LTA : L’année 2017 sera marquée par un certain nombre d’élections présidentielles en Afrique. Pensez-vous que cela pourrait contribuer à l’émergence d’une nouvelle classe dirigeante continentale ?

Diancounda Traoré : Vous savez les élections sont toujours censées favoriser l’émergence d’une nouvelle classe, parce que lorsque l’on arrive au pouvoir et qu’on l’exerce pendant un certain temps, il y’a forcément beaucoup de critiques, des gens mécontents, mais tout le monde espère que le changement éventuel va apporter une amélioration. Donc, je pense qu’effectivement cela peut amener l’émergence d’une nouvelle classe dirigeante, peut-être plus performante.

Quelles seraient, selon vous, les conditions de l’émergence de cette nouvelle classe de dirigeant africains ?

Pour que cette nouvelle classe émerge, il faut que l’on s’interroge de plus en plus sur notre histoire récente et que l’on se pose la question de savoir pourquoi l’Afrique a l’air de stagner et de piétiner. De manière à comprendre que probablement l’une des raisons principales reste la gouvernance. Evidemment il y’a nécessité de voir émerger de nouveaux dirigeants qui soient à même d’impulser une autre façon de gérer les choses en Afrique, sortir des sentiers battus et des situations que l’on a malheureusement connues depuis nos indépendances. Tout en essayant de faire preuve de courage, de créativité, et d’imagination pour d’abords analyser froidement les raisons qui font que cet Etat de fait existe pour ensuite impulser les réformes et les changements qu’il faut amener, notamment dans le cadre de la lutte d’un certain nombre de fléaux, comme la corruption par exemple. Je pense effectivement qu’il faudra des hommes courageux qui croient toujours dans un certain nombre de valeurs et qui sont engagés dans la mise en œuvre de ses mêmes valeurs.

Au-delà du renouvellement potentiel des dirigeants africains, quelles seraient, à votre sens, les priorités que ces derniers doivent mettre en tête de leur agenda pour opérer un changement de paradigme au niveau de la gouvernance dans leurs pays ?

Il y aura probablement un changement dans la perception collective de cet état de fait, vu qu’il faut auparavant en avoir conscience, mais il y’a des domaines où il va falloir faire très attention. C’est par exemple le domaine de l’éducation, qui va de travers complétement. Vous savez les hommes ça se forge depuis le berceau, la famille, l’école, l’université et puis la vie. Il faut prendre les gens en main assez rapidement, pour que l’on puisse voir arriver des hommes patients et capables de conduire les choses à bien.
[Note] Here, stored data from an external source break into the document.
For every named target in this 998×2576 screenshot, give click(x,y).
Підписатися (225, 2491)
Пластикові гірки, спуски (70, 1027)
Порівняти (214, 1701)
L’année écoulée a été marquée par un contexte conjoncturel difficile, dû notamment à des cours de pétrole historiquement bas qui ont lourdement impacté les pays africains producteurs. Que peuvent faire ces pays pour s’émanciper de cette dépendance ?

Le pétrole n’est pas une malédiction, ça ne l’est que si les producteurs de pétrole en font une malédiction. J’estime plutôt que le pétrole est une manne du ciel, mais la façon dont les choses sont organisées. Je crois que ce qu’il faudrait, c’est que nous fassions en sorte que cette ressource ne serve pas uniquement à satisfaire une petite partie, mais que d’abord elle nous profite à nous. C’est justement ce que beaucoup ont oublié, parce que les quelques dollars qui arrivaient permettaient d’améliorer un peu, une vie qui était misérable. Ce qui donnait l’impression que tout allait bien, alors que pas du tout ! Nous sommes spoliés, vu que ce pétrole profite beaucoup plus aux autres qu’à nous-mêmes et que ce sont les plus puissants et que nous les rendons encore plus puissants. Ce qui explique que lorsque ces derniers se sentent « un peu mal », la réduction du prix du baril les ménage, alors que c’est une source de problèmes pour les pays producteurs, qui n’ont jamais pensé à une alternative. A mon avis, il est nécessaire de se battre, d’accepter le combat et ne plus faire que subir.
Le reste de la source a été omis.